Юлии непонятно, зачем ее сюда вызвали? Чего они от нее хотят?
Кто-то спросил:
— Скажите, вам мало семисот рублей, которые вы получаете?
— Мне? Нет… Не мало, — ответил как будто кто-то другой
вместо нее.
— Так в чем же дело?
Красное сукно. Как жаль, что на нем столько чернильных пятен. Эту скатерть надо бы сменить. Почему никто не догадается этого сделать? На красной скатерти не должно быть пятен…
А на столе, уже отпечатанное, ее персональное дело. Как это странно. Что я такое сделала?..
— Почему вы говорите, что учителей эксплуатируют?
Фиолетовые пятна сливаются, расплываются, расширяются…

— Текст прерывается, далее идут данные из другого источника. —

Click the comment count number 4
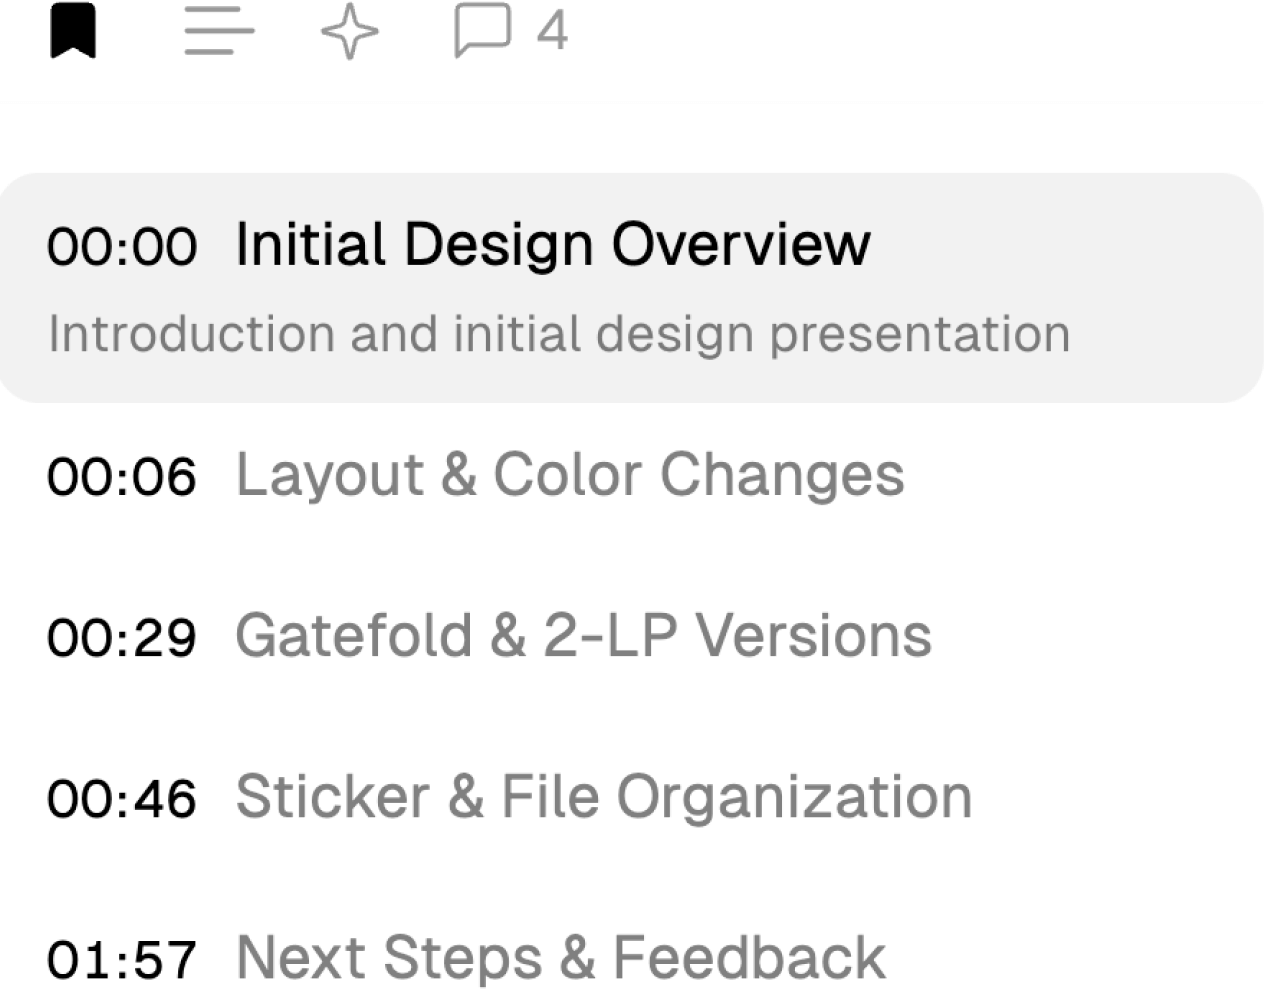552,31
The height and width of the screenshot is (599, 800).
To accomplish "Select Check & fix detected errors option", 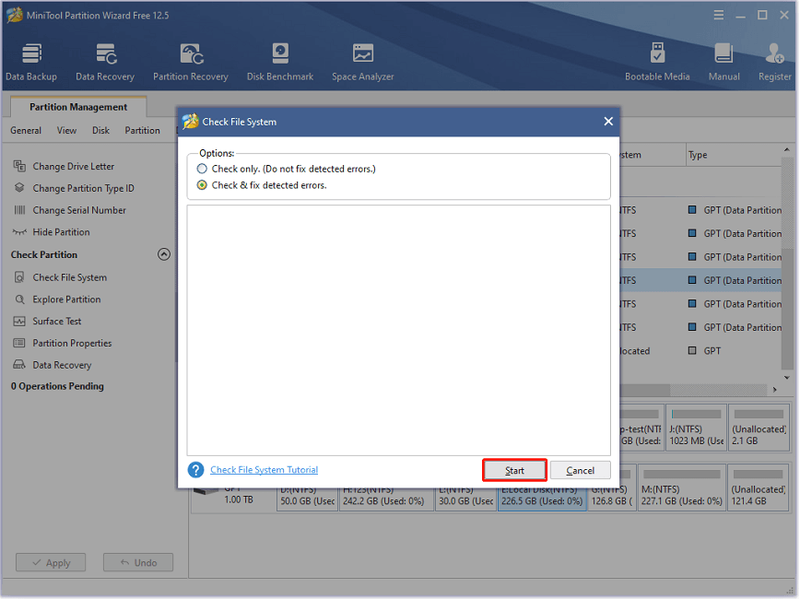I will pyautogui.click(x=202, y=185).
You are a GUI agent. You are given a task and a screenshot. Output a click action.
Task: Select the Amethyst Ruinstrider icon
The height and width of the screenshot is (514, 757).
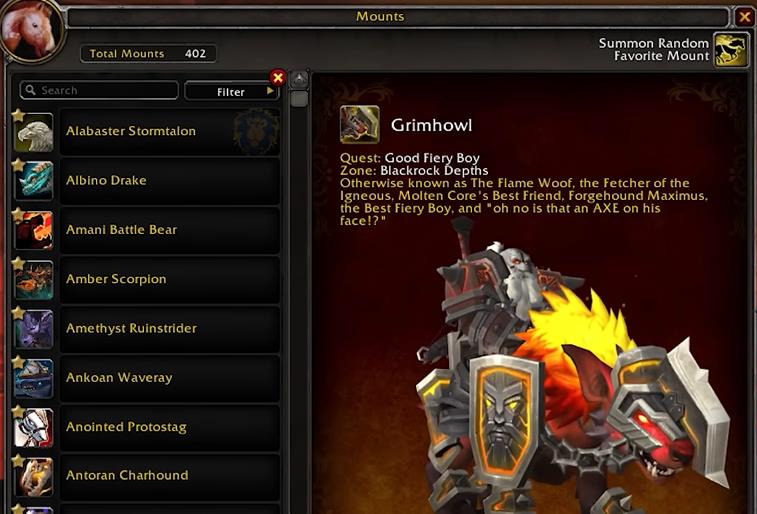pyautogui.click(x=34, y=329)
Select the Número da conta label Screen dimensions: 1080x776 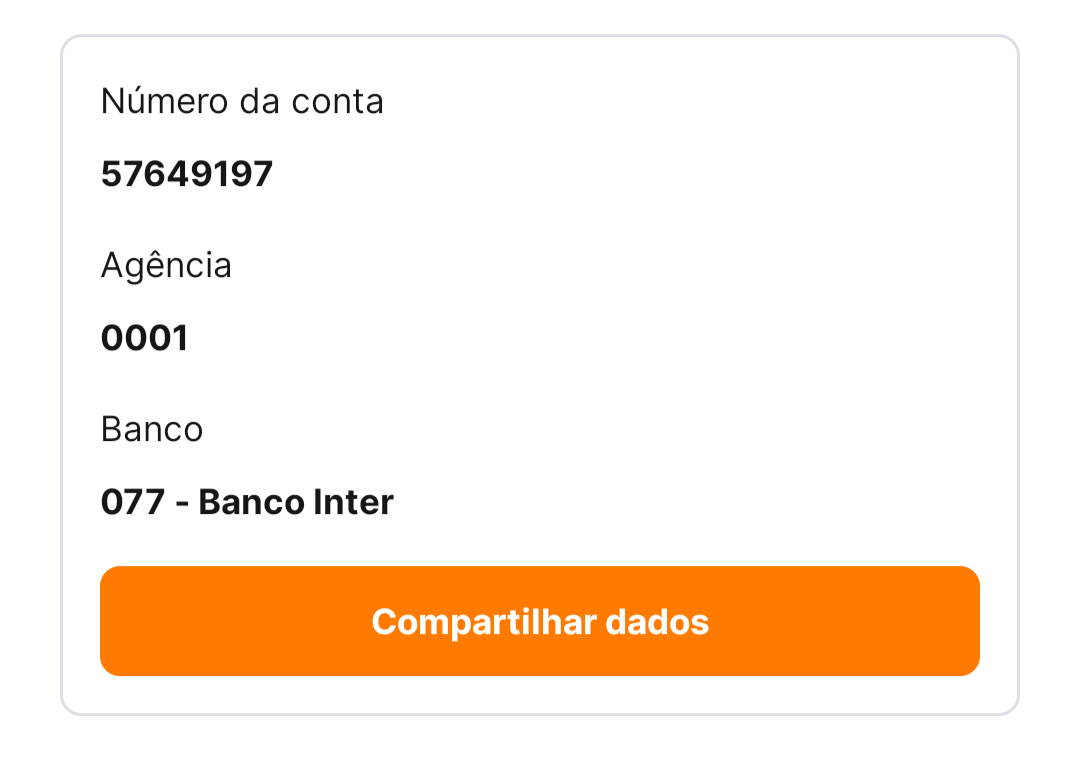(x=242, y=101)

"Боже, как скучно! Чего им от меня надо? Разбирают какую-то Русанову. Неужели это я?"
***
Ожила она, когда в местной газете напечатали ее "Березку". Напечатали во второй раз, с нотами. Музыку написал также местный композитор. Музыка Любовицкого. Слова Русановой. Она читала свое стихотворение и поражалась. Неужели это я сочинила? Удивление на сей раз было радостное. Да, я. Русанова — это я! И мне не надо этого стыдиться. Не надо прятать глаза от людей. Я ничего, ничего плохого не сделала. И я живая, живая! Вот она я!
Она кружилась вокруг газеты, которая лежала не на столе уже, а на полу. Живая, живая, живая! Состав с камнями… Красная скатерть… Разве все это было! Нет! Не было! Не было. А вот "Березка" есть! Возможно, ее будут исполнять по радио. Вот в чем она совершенный профан — в нотной грамоте. Черные точки с хвостиками… Как понять эту азбуку?
Она помчалась в общежитие горного института, к школьному товарищу, к своему названному брату Юрочке, который играл на пианино… Хотелось поскорее услышать музыку, написанную к ее словам. Хотелось также увидеть Женьку, с которым была она в ссоре.
Он пришел, когда Юлия осталась в комнате одна. Другие соседи Юрочки вместе с Юрием, побежали в магазин за вином. Узнав новость, решили они это событие отпраздновать…
Он вошел, высокий, русый, кудрявый, красивый…
Глядя, как всегда, мимо Женькиного лица, Юлия все же почувствовала, что оно грустное. Набралась храбрости, сказала:
— Женька, я хочу тебе что-то подарить. Вот! — и протянула газету.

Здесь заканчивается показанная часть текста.